### EXERCISE PROMPT
Take the line with "You are a GUI" and every line after it, through the end of the listing, and give them again exactly, pictures excluded.
================
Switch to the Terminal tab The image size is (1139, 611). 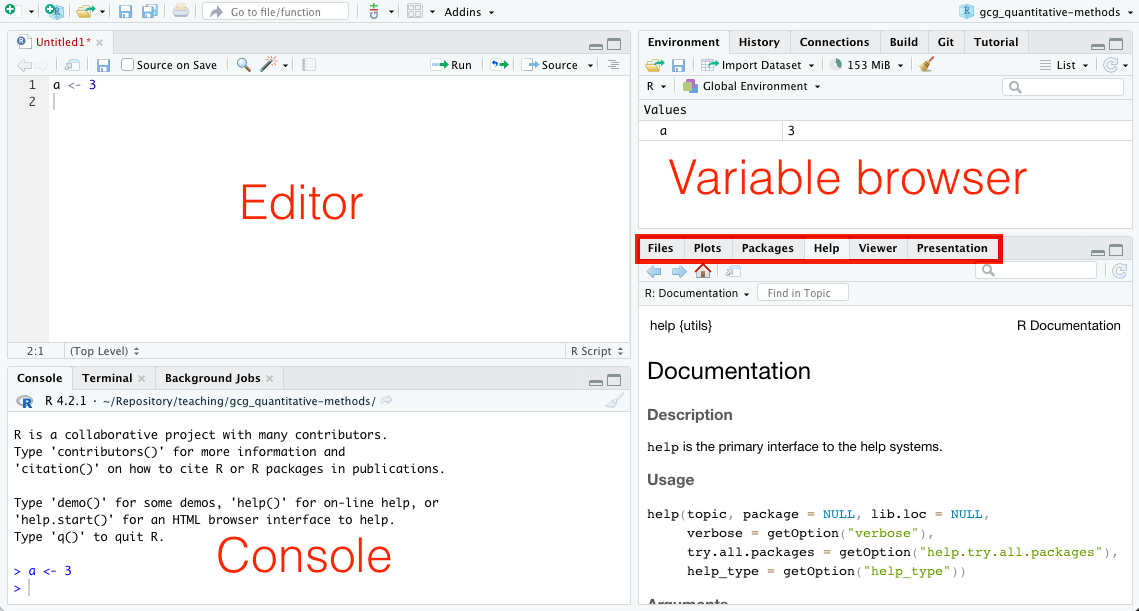[x=107, y=378]
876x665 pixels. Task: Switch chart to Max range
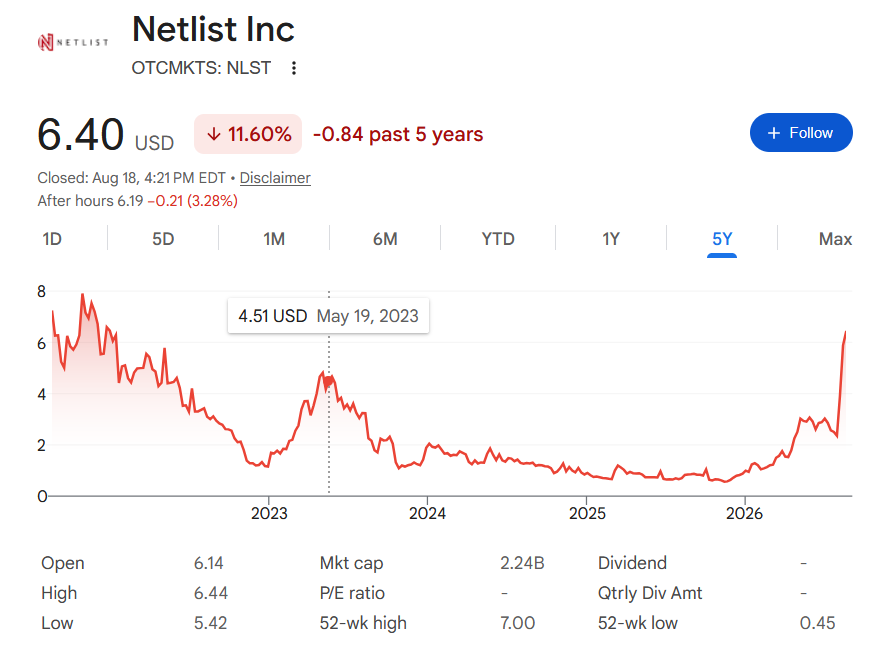835,239
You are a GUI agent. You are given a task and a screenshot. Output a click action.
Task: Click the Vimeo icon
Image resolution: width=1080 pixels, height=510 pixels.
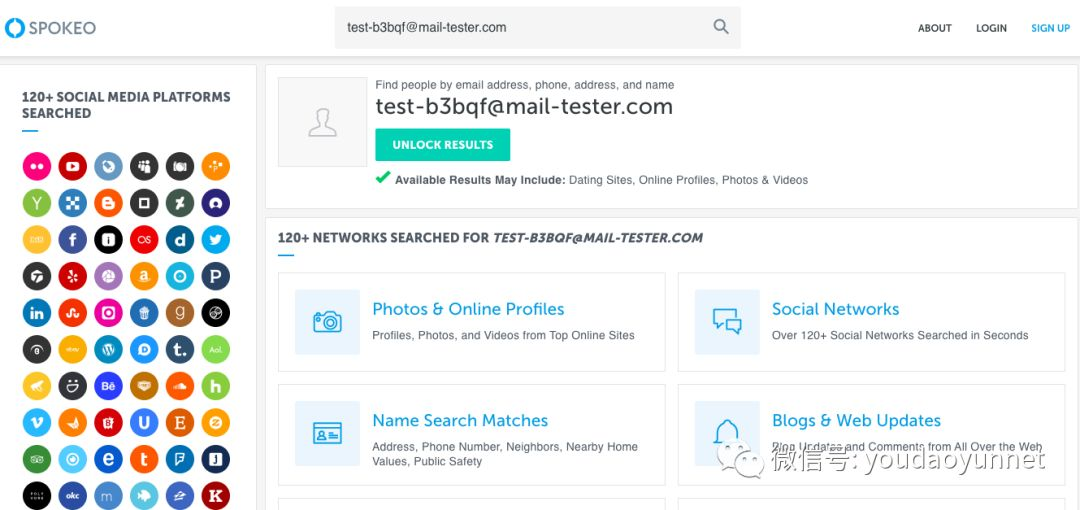click(x=37, y=422)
================
### RESPONSE TO THIS TASK
You are a GUI agent. You are given a task and a screenshot. Output a click action.
Task: Click the Vimeo icon
Image resolution: width=1080 pixels, height=510 pixels.
click(x=37, y=422)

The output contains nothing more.